Patienten mit Borderline-Syndrom leben in Folge traumatischer Erfahrungen in der Kindheit in der ständigen Sorge, von ihren Mitmenschen abgelehnt oder negativ beurteilt zu werden. Sie neigen daher dazu, Bemerkungen oder Gesichtsausdrücke in diesem Sinne zu interpretieren. Die Ergebnisse der aktuellen Heidelberger Studie sprechen dafür, dass diese Überempfindlichkeit auf bedrohliche Signale bereits in einem sehr frühen, unbewussten Stadium der Informationsverarbeitung verankert ist.

Betroffene schenken Gesichtern, in denen sich Ärger widerspiegelt, unbewusst mehr Aufmerksamkeit als Gesunde dies tun: Sie schauen den Gesichtern schneller und häufiger in die Augen. Gleichzeitig erzeugt der bedrohliche Reiz auch eine heftigere Reaktion im Gehirn. „Diese hohe Gehirnaktivität in bestimmten Bereichen der Amygdala könnte erklären, warum die Patienten empfindlicher und heftiger als Gesunde auf negative Signale ihrer Mitmenschen reagieren, häufig mit aggressivem Verhalten gegen sich oder andere“, erklärt Studienleiterin Dr. Katja Bertsch, Wissenschaftlerin an der Universitätsklinik für Allgemeine Psychiatrie.

Oxytocin könnte Therapie erleichtern und Misstrauen abbauen

Diese reflexartige Reaktion und die damit verbundene Gehirnaktivität wurde in der Studie durch das Hormon Oxytocin auf ein normales Niveau gesenkt. Für die Studie erhielten 40 Patientinnen und 41 gesunde Vergleichspersonen per Nasenspray Oxytocin oder ein Placebo, also ein Präparat ohne Wirkstoff. Anschließend wurden ihre Augenbewegungen erfasst und die Hirnaktivität mittels Magnetresonanztomographie dargestellt, währen sie unterschiedliche Gesichtsausdrücke betrachteten.

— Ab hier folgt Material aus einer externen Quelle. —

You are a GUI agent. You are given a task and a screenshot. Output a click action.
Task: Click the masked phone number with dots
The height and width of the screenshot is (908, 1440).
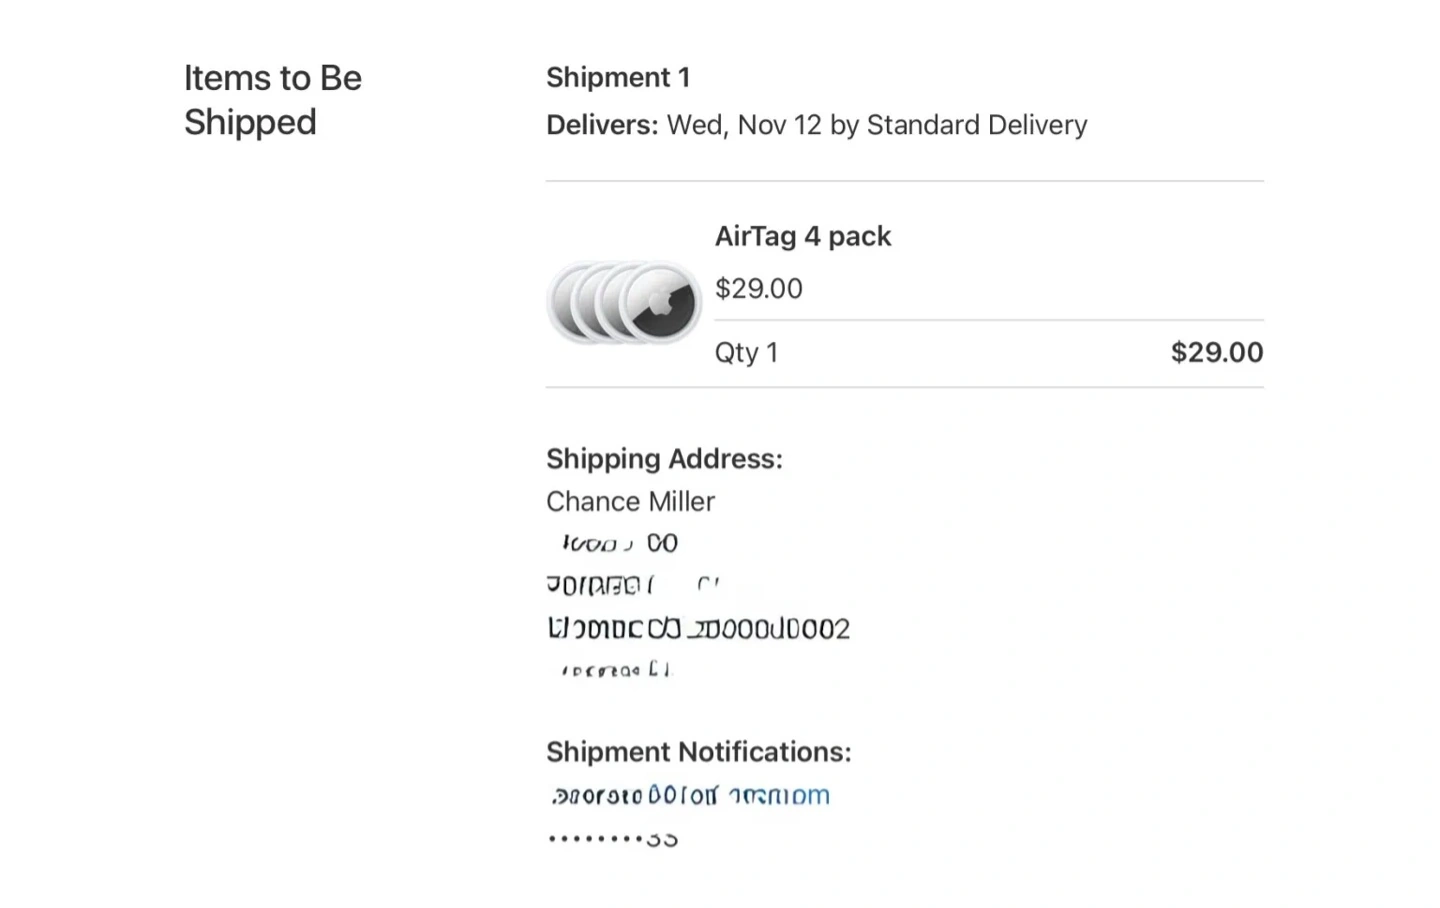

In weiteren Studien gilt es zu prüfen, welchen Einfluss diese Wirkung von Oxytocin auf die Gefühle der Probanden hat, ob sie sich sicherer fühlen und gelassener reagieren. Außerdem prüft die Heidelberger Arbeitsgruppe in einer gerade angelaufenen Untersuchung, ob Oxytocin sich dämpfend auf aggressives Verhalten auswirken könnte. Zum Medikament eignet sich das Hormon, das bei Gesunden Angst- und Stresserleben im zwischenmenschlichen Austausch vermindert, trotz seiner positiven Wirkung derzeit noch nicht – die Halbwertszeit beträgt in der jetzigen Verabreichungsform als Spray lediglich 45 Minuten. „Wir hoffen allerdings, Oxytocin in Zukunft begleitend zur Psychotherapie einsetzen zu können, damit die Patienten sich im Gespräch mit dem Therapeuten weniger bedroht fühlen, leichter Vertrauen aufbauen und die Therapie als hilfreich erleben“, erklärt Dr. Bertsch. „Das muss aber noch genauer untersucht werden.“

Das Borderline-Syndrom ist eine psychische Störung, die häufig mit extremen
Stimmungsschwankungen, heftigen, als unkontrollierbar erlebten Gefühlsausbrüchen und Schwierigkeiten mit zwischenmenschlichen Beziehungen einhergeht. Die Betroffenen geraten im Alltag in quälende Anspannungszustände, in denen viele zu Selbstverletzungen und anderen selbstschädigenden Verhaltensweisen neigen. Experten schätzen, dass etwa sechs Prozent der Jugendlichen und bis zu zwei Prozent der Gesamtbevölkerung, rund 1,6 Millionen Menschen in Deutschland, darunter leiden.